Problem to solve:
Give every line of the records as a JSON list of strings, with one string per line and blank lines left out.

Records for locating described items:
════════════════════
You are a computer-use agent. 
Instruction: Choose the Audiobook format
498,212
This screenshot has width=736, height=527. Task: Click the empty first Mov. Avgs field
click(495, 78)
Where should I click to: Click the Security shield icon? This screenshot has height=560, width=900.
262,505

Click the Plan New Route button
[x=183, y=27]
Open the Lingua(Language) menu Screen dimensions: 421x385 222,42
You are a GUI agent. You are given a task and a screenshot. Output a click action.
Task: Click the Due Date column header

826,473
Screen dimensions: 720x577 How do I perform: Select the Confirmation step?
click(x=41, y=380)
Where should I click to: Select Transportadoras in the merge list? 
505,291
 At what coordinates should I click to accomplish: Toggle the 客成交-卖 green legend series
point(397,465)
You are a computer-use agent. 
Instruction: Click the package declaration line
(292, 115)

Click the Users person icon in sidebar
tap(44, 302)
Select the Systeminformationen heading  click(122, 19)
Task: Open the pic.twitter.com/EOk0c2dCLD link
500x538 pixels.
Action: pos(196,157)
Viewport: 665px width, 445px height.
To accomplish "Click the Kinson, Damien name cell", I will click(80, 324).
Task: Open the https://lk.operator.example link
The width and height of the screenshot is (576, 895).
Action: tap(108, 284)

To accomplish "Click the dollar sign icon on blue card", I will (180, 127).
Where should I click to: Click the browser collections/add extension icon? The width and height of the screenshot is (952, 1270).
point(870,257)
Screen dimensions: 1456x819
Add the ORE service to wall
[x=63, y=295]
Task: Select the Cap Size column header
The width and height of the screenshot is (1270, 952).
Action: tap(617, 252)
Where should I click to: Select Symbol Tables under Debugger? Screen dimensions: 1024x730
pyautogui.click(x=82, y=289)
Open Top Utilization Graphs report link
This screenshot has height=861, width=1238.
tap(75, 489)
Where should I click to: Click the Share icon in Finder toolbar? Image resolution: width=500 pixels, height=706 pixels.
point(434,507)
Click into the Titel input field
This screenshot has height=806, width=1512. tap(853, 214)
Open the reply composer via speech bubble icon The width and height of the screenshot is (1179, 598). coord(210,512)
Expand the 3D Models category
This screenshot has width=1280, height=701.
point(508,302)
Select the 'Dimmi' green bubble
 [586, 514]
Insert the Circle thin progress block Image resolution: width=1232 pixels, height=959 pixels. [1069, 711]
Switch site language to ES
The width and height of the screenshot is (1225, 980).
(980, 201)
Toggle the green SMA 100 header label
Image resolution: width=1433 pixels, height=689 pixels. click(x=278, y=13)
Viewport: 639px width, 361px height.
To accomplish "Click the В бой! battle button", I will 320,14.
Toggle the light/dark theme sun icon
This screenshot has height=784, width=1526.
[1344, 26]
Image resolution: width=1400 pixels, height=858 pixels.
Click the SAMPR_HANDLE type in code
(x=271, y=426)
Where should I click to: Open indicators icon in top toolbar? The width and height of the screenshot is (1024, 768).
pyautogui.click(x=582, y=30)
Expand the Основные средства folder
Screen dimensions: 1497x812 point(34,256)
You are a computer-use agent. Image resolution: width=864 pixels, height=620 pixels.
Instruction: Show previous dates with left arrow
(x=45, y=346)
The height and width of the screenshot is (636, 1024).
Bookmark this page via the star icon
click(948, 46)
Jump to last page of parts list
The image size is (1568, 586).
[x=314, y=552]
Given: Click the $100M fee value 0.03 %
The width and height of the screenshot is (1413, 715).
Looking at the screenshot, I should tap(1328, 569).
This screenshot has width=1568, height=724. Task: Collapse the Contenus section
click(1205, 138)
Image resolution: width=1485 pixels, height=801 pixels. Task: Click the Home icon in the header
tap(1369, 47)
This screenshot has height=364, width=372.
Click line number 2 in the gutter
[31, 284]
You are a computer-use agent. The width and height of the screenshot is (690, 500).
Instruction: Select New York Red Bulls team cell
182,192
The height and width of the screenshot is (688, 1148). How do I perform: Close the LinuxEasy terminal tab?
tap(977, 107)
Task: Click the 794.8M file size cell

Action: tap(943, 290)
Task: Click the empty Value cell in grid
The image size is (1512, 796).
════════════════════
Result:
[
  "You are a computer-use agent. ",
  "Instruction: Choose the Audiobook format",
  "498,212",
  "This screenshot has width=736, height=527. Task: Click the empty first Mov. Avgs field",
  "click(495, 78)",
  "Where should I click to: Click the Security shield icon? This screenshot has height=560, width=900.",
  "262,505",
  "Click the Plan New Route button",
  "[x=183, y=27]",
  "Open the Lingua(Language) menu Screen dimensions: 421x385 222,42",
  "You are a GUI agent. You are given a task and a screenshot. Output a click action.",
  "Task: Click the Due Date column header",
  "826,473",
  "Screen dimensions: 720x577 How do I perform: Select the Confirmation step?",
  "click(x=41, y=380)",
  "Where should I click to: Select Transportadoras in the merge list? ",
  "505,291",
  " At what coordinates should I click to accomplish: Toggle the 客成交-卖 green legend series",
  "point(397,465)",
  "You are a computer-use agent. ",
  "Instruction: Click the package declaration line",
  "(292, 115)",
  "Click the Users person icon in sidebar",
  "tap(44, 302)",
  "Select the Systeminformationen heading  click(122, 19)",
  "Task: Open the pic.twitter.com/EOk0c2dCLD link",
  "500x538 pixels.",
  "Action: pos(196,157)",
  "Viewport: 665px width, 445px height.",
  "To accomplish \"Click the Kinson, Damien name cell\", I will click(80, 324).",
  "Task: Open the https://lk.operator.example link",
  "The width and height of the screenshot is (576, 895).",
  "Action: tap(108, 284)",
  "To accomplish \"Click the dollar sign icon on blue card\", I will (180, 127).",
  "Where should I click to: Click the browser collections/add extension icon? The width and height of the screenshot is (952, 1270).",
  "point(870,257)",
  "Screen dimensions: 1456x819",
  "Add the ORE service to wall",
  "[x=63, y=295]",
  "Task: Select the Cap Size column header",
  "The width and height of the screenshot is (1270, 952).",
  "Action: tap(617, 252)",
  "Where should I click to: Select Symbol Tables under Debugger? Screen dimensions: 1024x730",
  "pyautogui.click(x=82, y=289)",
  "Open Top Utilization Graphs report link",
  "This screenshot has height=861, width=1238.",
  "tap(75, 489)",
  "Where should I click to: Click the Share icon in Finder toolbar? Image resolution: width=500 pixels, height=706 pixels.",
  "point(434,507)",
  "Click into the Titel input field",
  "This screenshot has height=806, width=1512. tap(853, 214)",
  "Open the reply composer via speech bubble icon The width and height of the screenshot is (1179, 598). coord(210,512)",
  "Expand the 3D Models category",
  "This screenshot has width=1280, height=701.",
  "point(508,302)",
  "Select the 'Dimmi' green bubble",
  " [586, 514]",
  "Insert the Circle thin progress block Image resolution: width=1232 pixels, height=959 pixels. [1069, 711]",
  "Switch site language to ES",
  "The width and height of the screenshot is (1225, 980).",
  "(980, 201)",
  "Toggle the green SMA 100 header label",
  "Image resolution: width=1433 pixels, height=689 pixels. click(x=278, y=13)",
  "Viewport: 639px width, 361px height.",
  "To accomplish \"Click the В бой! battle button\", I will 320,14.",
  "Toggle the light/dark theme sun icon",
  "This screenshot has height=784, width=1526.",
  "[1344, 26]",
  "Image resolution: width=1400 pixels, height=858 pixels.",
  "Click the SAMPR_HANDLE type in code",
  "(x=271, y=426)",
  "Where should I click to: Open indicators icon in top toolbar? The width and height of the screenshot is (1024, 768).",
  "pyautogui.click(x=582, y=30)",
  "Expand the Основные средства folder",
  "Screen dimensions: 1497x812 point(34,256)",
  "You are a computer-use agent. Image resolution: width=864 pixels, height=620 pixels.",
  "Instruction: Show previous dates with left arrow",
  "(x=45, y=346)",
  "The height and width of the screenshot is (636, 1024).",
  "Bookmark this page via the star icon",
  "click(948, 46)",
  "Jump to last page of parts list",
  "The image size is (1568, 586).",
  "[x=314, y=552]",
  "Given: Click the $100M fee value 0.03 %",
  "The width and height of the screenshot is (1413, 715).",
  "Looking at the screenshot, I should tap(1328, 569).",
  "This screenshot has width=1568, height=724. Task: Collapse the Contenus section",
  "click(1205, 138)",
  "Image resolution: width=1485 pixels, height=801 pixels. Task: Click the Home icon in the header",
  "tap(1369, 47)",
  "This screenshot has height=364, width=372.",
  "Click line number 2 in the gutter",
  "[31, 284]",
  "You are a computer-use agent. The width and height of the screenshot is (690, 500).",
  "Instruction: Select New York Red Bulls team cell",
  "182,192",
  "The height and width of the screenshot is (688, 1148). How do I perform: Close the LinuxEasy terminal tab?",
  "tap(977, 107)",
  "Task: Click the 794.8M file size cell",
  "Action: tap(943, 290)",
  "Task: Click the empty Value cell in grid",
  "The image size is (1512, 796)."
]